BRIEF: Show every line below where "button" can be found.

DATA FOR PROCESSING:
· · · ·

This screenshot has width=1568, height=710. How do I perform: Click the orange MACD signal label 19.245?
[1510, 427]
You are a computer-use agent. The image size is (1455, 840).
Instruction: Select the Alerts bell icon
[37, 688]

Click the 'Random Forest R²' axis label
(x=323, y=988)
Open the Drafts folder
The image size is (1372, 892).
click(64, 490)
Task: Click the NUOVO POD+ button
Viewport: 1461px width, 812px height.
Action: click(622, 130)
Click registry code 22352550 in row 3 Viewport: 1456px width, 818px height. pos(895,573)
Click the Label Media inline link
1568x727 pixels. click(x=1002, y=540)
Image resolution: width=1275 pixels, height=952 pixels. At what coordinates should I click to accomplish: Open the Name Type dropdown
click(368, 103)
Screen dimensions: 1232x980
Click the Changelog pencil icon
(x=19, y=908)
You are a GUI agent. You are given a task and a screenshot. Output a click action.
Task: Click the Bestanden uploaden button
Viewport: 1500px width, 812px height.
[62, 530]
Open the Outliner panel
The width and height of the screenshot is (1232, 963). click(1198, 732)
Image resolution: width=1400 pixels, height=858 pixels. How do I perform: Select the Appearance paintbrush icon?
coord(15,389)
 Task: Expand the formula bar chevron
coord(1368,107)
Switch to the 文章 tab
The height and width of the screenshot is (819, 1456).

· · · ·

SOLVED PROBLEM:
Task: Click the NUOVO POD+ button
Task: Click the Bestanden uploaden button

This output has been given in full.